▼

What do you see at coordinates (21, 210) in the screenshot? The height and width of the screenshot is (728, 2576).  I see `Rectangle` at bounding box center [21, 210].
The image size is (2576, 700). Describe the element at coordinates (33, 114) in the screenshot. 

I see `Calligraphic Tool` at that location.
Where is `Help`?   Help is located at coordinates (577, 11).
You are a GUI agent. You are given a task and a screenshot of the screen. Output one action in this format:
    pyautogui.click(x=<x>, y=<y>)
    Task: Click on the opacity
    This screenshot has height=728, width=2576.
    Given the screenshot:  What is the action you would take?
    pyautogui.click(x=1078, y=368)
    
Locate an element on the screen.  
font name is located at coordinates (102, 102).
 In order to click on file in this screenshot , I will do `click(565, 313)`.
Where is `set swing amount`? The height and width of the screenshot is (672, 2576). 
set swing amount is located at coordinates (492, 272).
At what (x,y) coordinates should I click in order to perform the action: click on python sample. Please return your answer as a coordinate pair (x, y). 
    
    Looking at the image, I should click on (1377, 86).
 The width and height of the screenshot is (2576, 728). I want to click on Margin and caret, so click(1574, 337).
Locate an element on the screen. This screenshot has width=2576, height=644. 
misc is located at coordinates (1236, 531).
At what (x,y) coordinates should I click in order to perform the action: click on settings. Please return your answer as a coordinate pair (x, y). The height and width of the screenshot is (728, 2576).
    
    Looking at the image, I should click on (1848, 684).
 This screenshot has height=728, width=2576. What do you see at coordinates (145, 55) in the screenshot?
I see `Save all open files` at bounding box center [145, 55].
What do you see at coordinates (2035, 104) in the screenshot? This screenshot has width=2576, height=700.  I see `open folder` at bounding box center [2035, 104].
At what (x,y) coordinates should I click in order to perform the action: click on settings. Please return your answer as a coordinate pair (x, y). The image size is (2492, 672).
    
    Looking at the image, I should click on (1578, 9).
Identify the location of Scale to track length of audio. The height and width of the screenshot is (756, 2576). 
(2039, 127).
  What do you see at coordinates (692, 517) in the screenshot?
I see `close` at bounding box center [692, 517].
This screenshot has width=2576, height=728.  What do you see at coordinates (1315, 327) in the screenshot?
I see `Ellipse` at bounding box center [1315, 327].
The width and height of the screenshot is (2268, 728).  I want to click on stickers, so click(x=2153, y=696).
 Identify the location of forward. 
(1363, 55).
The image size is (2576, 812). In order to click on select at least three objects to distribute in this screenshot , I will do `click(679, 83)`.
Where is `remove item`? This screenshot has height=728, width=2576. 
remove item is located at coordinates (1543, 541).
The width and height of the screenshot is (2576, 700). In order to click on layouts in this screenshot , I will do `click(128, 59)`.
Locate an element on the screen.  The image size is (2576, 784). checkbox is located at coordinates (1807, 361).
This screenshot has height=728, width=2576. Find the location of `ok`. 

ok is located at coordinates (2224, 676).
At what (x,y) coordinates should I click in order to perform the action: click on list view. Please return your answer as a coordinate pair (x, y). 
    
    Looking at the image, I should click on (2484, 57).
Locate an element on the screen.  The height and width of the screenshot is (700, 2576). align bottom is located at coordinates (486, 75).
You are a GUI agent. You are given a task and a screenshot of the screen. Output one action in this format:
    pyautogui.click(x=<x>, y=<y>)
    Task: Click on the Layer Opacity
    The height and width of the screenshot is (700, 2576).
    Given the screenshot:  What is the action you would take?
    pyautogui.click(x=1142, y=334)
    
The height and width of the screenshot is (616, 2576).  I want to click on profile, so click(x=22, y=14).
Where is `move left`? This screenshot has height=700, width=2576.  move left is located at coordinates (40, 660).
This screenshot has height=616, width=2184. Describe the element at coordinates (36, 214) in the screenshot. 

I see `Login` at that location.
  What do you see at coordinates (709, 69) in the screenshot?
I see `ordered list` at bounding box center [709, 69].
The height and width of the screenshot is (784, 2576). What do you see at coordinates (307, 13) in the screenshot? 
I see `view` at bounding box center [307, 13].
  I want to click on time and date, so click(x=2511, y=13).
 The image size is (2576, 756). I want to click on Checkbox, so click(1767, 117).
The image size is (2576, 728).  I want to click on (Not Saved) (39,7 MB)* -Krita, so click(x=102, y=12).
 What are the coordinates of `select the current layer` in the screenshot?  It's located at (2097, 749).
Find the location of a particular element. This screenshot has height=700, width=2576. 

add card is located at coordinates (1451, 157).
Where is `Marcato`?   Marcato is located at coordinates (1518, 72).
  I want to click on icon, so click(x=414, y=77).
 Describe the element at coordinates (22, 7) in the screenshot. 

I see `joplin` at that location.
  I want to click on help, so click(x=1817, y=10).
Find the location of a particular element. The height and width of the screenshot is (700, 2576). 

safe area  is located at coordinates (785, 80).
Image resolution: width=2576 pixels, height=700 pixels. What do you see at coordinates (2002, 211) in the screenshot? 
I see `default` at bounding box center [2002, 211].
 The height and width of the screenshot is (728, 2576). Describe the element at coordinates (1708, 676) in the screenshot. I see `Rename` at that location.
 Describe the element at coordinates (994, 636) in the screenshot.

▲

Print the lines exactly, from the line containing "Find the location of a particular element. This" up to and including the last line above.

Find the location of a particular element. This screenshot has height=700, width=2576. 

add card is located at coordinates (1451, 157).
Where is `Marcato`?   Marcato is located at coordinates (1518, 72).
  I want to click on icon, so click(x=414, y=77).
 Describe the element at coordinates (22, 7) in the screenshot. 

I see `joplin` at that location.
  I want to click on help, so click(x=1817, y=10).
Find the location of a particular element. The height and width of the screenshot is (700, 2576). 

safe area  is located at coordinates (785, 80).
Image resolution: width=2576 pixels, height=700 pixels. What do you see at coordinates (2002, 211) in the screenshot? 
I see `default` at bounding box center [2002, 211].
 The height and width of the screenshot is (728, 2576). Describe the element at coordinates (1708, 676) in the screenshot. I see `Rename` at that location.
 Describe the element at coordinates (994, 636) in the screenshot.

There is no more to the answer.